In 1929, hoping to improve farming techniques for poor sharecroppers, Clarence enrolled at the University of Georgia’s College of Agriculture. He joined the Reserve Officers Training Corps (ROTC) and went through several years of military training. But in the summer of 1933, days away from earning his commission, he came to a crisis of conscience during a training event. With pistol and saber in hand, he charged on horseback through the Georgia forest, hacking and shooting at training dummies. As he rode, Christ’s words from the Sermon on the Mount, which Clarence had been memorizing, haunted him: “But I say to you, love your enemies . . .” He dismounted, approached the officer in charge, and resigned his commission.
By this time, Clarence had come to feel that spiritual poverty was as pressing an issue as economic poverty. He decided to enroll in the Southern Baptist Theological Seminary in Kentucky. During his studies, he fell in love with his future wife, Florence. He warned her that she shouldn’t marry him if she “wanted to be the wife of an important preacher at a First Baptist Church.” The warning, which proved well warranted, did not dissuade her.
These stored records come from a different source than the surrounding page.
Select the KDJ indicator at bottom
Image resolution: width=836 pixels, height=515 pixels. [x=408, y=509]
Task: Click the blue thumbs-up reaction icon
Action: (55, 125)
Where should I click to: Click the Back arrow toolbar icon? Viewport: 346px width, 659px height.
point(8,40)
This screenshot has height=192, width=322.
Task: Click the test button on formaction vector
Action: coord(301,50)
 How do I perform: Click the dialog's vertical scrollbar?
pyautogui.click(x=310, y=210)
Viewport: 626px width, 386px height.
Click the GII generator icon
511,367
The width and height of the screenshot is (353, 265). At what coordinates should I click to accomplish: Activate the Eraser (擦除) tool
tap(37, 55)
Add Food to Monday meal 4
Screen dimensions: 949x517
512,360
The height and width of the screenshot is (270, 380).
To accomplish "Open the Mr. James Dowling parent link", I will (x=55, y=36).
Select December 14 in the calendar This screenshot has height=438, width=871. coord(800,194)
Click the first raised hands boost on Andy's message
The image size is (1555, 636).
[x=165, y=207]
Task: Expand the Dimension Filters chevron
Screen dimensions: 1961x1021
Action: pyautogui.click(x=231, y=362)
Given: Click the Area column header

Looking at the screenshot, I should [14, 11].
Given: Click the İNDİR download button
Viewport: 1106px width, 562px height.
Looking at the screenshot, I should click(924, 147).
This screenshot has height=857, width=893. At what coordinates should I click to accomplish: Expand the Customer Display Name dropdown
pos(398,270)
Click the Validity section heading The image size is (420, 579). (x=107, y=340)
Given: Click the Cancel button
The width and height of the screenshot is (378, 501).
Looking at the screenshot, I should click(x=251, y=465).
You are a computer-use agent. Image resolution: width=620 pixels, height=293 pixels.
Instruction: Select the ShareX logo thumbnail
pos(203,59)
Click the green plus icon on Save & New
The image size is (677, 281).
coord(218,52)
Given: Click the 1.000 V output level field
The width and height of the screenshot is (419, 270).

After Clarence’s graduation and the couple’s marriage in 1936, their concern for racial justice and radical Christian living continued to deepen. Clarence served inner-city congregations, began teaching New Testament at Simmons University (an African-American seminary in Louisville), served a Baptist mission association, and, with his flair for language, received a doctorate in New Testament Greek at the age of twenty-six. He was always ready to discuss his passions – especially nonviolence and the radical sharing of resources – none of which were likely to lead to an easy life for a Christian in the South.
In 1941 Clarence met former missionary Martin England, a man who shared many of his convictions. They began dreaming together, combining deep concern over the agricultural crisis following the Great Depression with the belief that the Sermon on the Mount could be a guide for practical life, not merely an unattainable ideal. With a great deal of faith, though few resources, the two began searching for land. A few miles southwest of Americus, Georgia, they found the acreage that was to become Koinonia Farm, koinonia being the Greek word used in Acts to refer to the earliest gatherings of Christians. The property consisted of 440 acres of bleak land, eroded and ugly. The farmhouse was uninhabitable. “This is it,” Clarence announced after a thorough inspection.
After acquiring funds for the down payment for Koinonia, through a well-timed gift of the precise amount they lacked, the Jordan and England families began the backbreaking process of building their vision. The farm’s outbuildings sagged and the fences were down. The dilapidated farmhouse was in such disrepair that after a new chicken coop was built, Florence expressed her desire to move into it rather than the house.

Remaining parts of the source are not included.